Wednesday, July 12, 2017

Conditioned Air

I hate air conditioners. They're noisy, inefficient, expensive, bulky beasts, and I don't own any (technically I suppose there's one in my car, but it hasn't worked since I bought the vehicle, so it doesn't count). When it's warm, I close all the windows, and draw the curtains on the sunny side of the house, letting insulation do the rest (downstairs, the temp stays under 70 even on 90-degree days). As the temperature drops in the evening, I open a downstairs window on the shady side of the house, then open an upstairs window on the sunny side, and put a box fan in the upstairs window, blowing out. It draws cool air up through the house, doesn't use much electricity, doesn't make a ton of noise (and it becomes white noise because it's constant instead of stopping and starting every few minutes), and takes two seconds to install or remove.

At work, though, it's a different story. I wasn't pleased when I saw the bosses' son installing an AC unit in the tiny window in shipping a while back, and figured I wouldn't use it. Boy, was I wrong. Shipping is the hottest part of the facility, being a single-story addition on the south side of the building, and there are no fans available to do what I do at home, pulling cool air from other parts of the building and blowing it out on the hot side, so I end up using the air conditioning a lot more than I thought I would.

One of my coworkers, who covers for me in shipping when I'm on vacation or out sick, runs a lot hotter than I do, and when she was in shipping all day Monday, she set the AC's thermostat to 65 degrees. When things started to get toasty (and humid, which is the bigger problem) yesterday, I turned on the AC, noticed the temperature setting, and immediately put it back where I like it: 74F. That's the point where I'm still a little warm, but walking from shipping to the stockroom (where there's no climate control at all) isn't a huge shock. I hate that wall of hot or cold air as I pass from one zone to another, so I try to keep shipping as warm as I can while still being comfortable.

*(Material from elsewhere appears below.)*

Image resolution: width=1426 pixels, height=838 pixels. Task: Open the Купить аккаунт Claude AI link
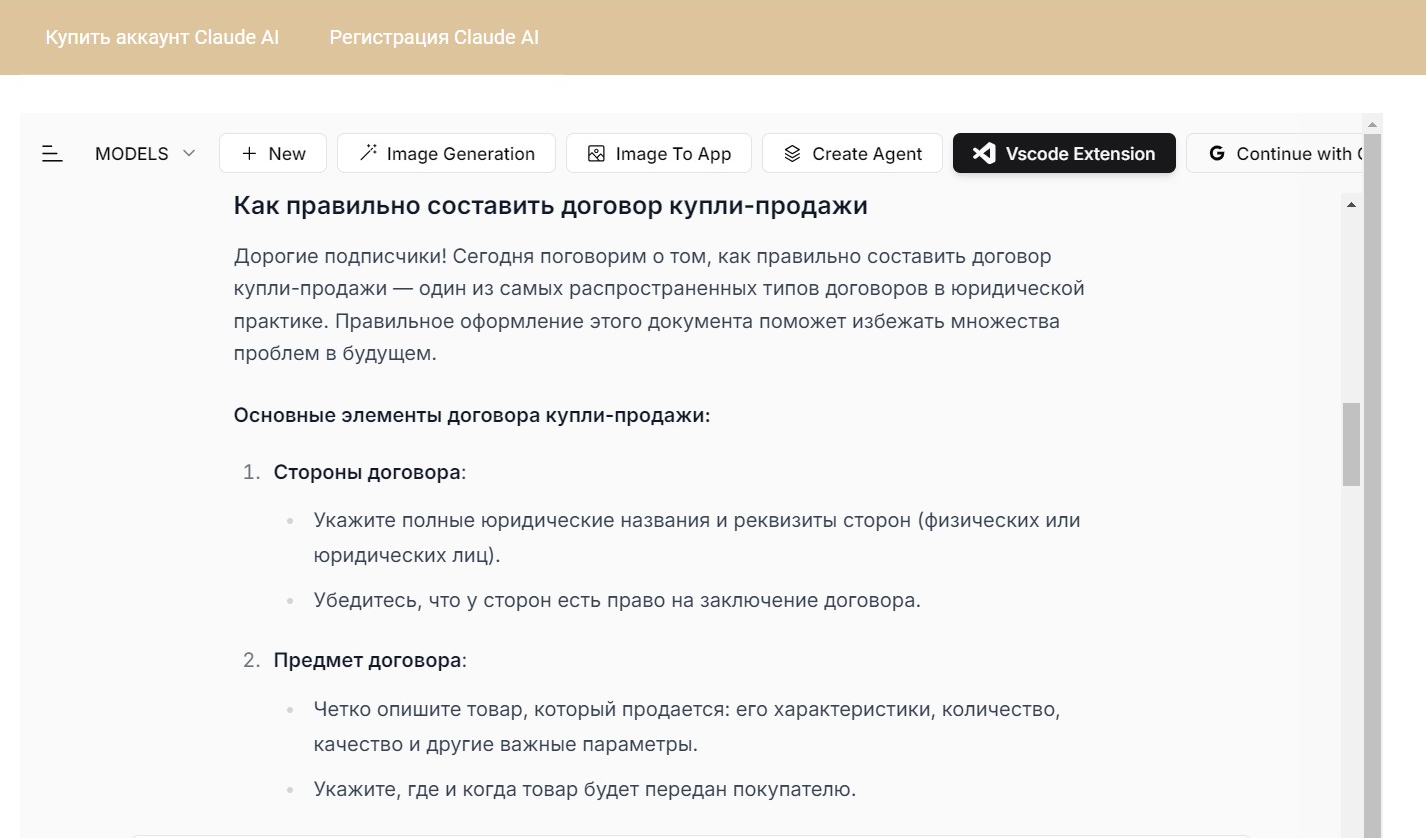pyautogui.click(x=162, y=38)
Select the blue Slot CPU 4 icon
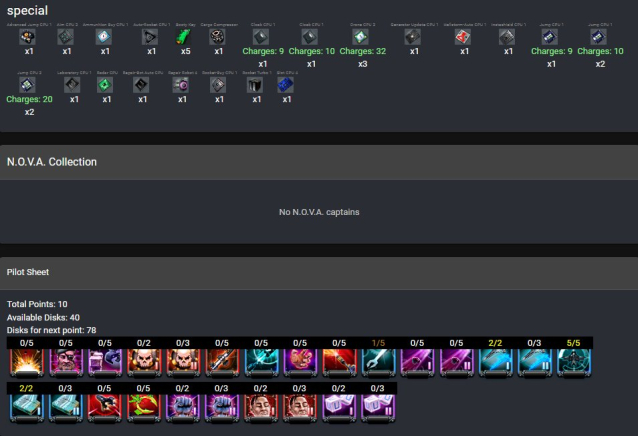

Now if only I could convince stores to do the same. Leaving the grocery store today, going from 65F to 85F as I crossed the threshold, I instantly broke out in a sweat, and it took 20 minutes of velocity-based cooling (half of my drive home with the windows down) before I was comfortable again. A few degrees higher in the store wouldn't make a huge difference to the food, but it would make a difference to shoppers as they leave the store, not to mention the store's electric bill... but I guess that makes too much sense.